Reading text:

···

Published By Team AdaptiveWork

The growth of internet and mobile communication technologies has made new employment opportunities possible, including the birth of a new remote workforce. This is beneficial for companies that can cut costs by reducing full-time, in-house employees and the many expenses they entail. Other benefits could include talent attraction, improved employee well-being and even increased productivity. Of course, there are also potential drawbacks, such as security concerns, the need for enhanced communications infrastructure and a general reliance on remote work employees to manage their own time efficiently.

According to reports from the UK Office of National Statistics, just under 14% of the country’s workforce is classified as remote (including all home workers), although this is based on a sampling from January to March of 2015. More recently, it was reported that more than half of UK businesses plan to migrate towards remote and flexible work options by the end of 2017, a number that is expected to swell to 70% by 2020. In other words, employers are clearly embracing remote work in the UK.

There are pros and cons to remote work for employees, as well, although there seems to be some disagreement among workers as to the prevalence of drawbacks versus the benefits of working remotely. To some extent, it may depend on the employment situation (i.e. employer and position), not to mention the temperament of the worker. What are the pros and cons of remote work in the UK and how can this modern work situation be developed?

Pros of Remote Work

The greatest benefits of working remotely center on the ability to manage one’s own time. According to a 2017 survey conducted by the Chartered Institute of Personnel and Development (CIPD), 51% of respondents felt that remote workplace access helped them to work flexibly, 41% felt they had greater control of their workload and 37% thought they were more productive as a result. 30% even said they felt empowered by having remote access to work, ostensibly due to the benefits listed above.

It could be that these respondents feel confident managing their own time without having a supervisor (or ten!) looking over their shoulder and the ability to work without interruption increases productivity. It may also depend on the tools and support provided by their employers. Whatever the reasons, it seems that roughly half of UK workers are excited about the benefits of working remotely, or at least in a more flexible capacity.

Cons of Remote Work

The counterpoint to this is the perceived inability to “switch off” during personal time, in some cases because the lines between personal and professional time have become blurred, or perhaps because of implied or explicit employer directives. 32% of respondents felt that remote access means they are always on the clock, so to speak.

The Future of Remote Work in the UK

Where does this leave the remote workforce? At the moment, still growing. With employers embracing this new business model and the many benefits to be gained on their end, employees have little option but to get on board. However, workers may need to set boundaries in order to avoid the potential pitfalls of working remotely. With the right tools in place, such as Clarizen’s cloud-based project management software, the ability to manage workflow and productivity is improved for both employers and remote workers.

···

Information supplied:

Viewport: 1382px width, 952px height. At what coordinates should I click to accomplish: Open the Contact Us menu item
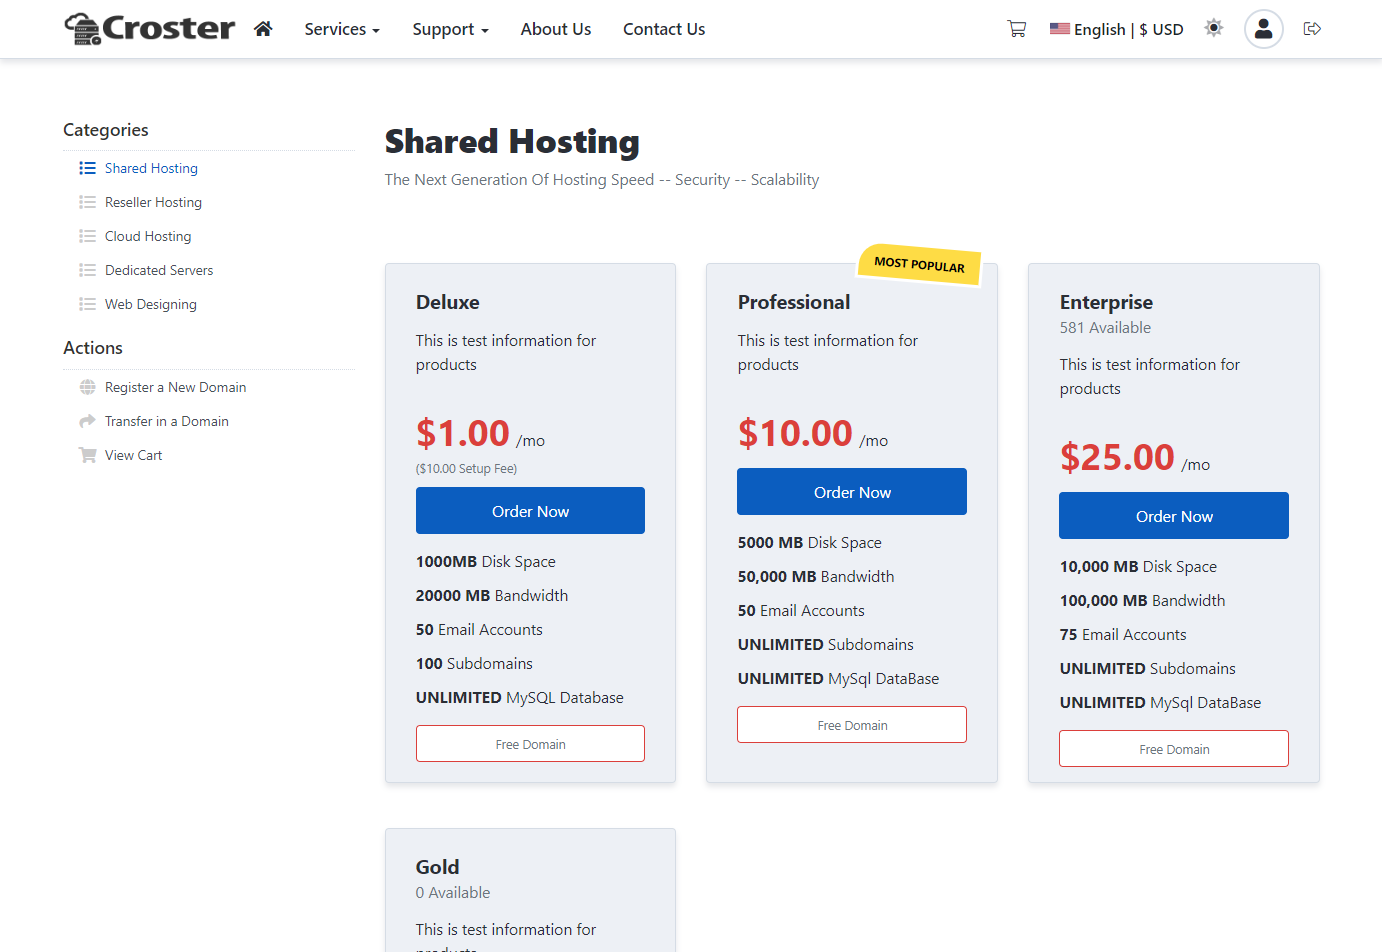click(x=664, y=29)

···

Set task A:
In the article on remote work in the UK, what percentage of CIPD survey respondents felt that remote access means they are always on the clock?
Set task B:
Copy the stretch of the article on remote work in the UK from "It could be" through "more flexible capacity.", word for word.

Task response A:
32%

Task response B:
It could be that these respondents feel confident managing their own time without having a supervisor (or ten!) looking over their shoulder and the ability to work without interruption increases productivity. It may also depend on the tools and support provided by their employers. Whatever the reasons, it seems that roughly half of UK workers are excited about the benefits of working remotely, or at least in a more flexible capacity.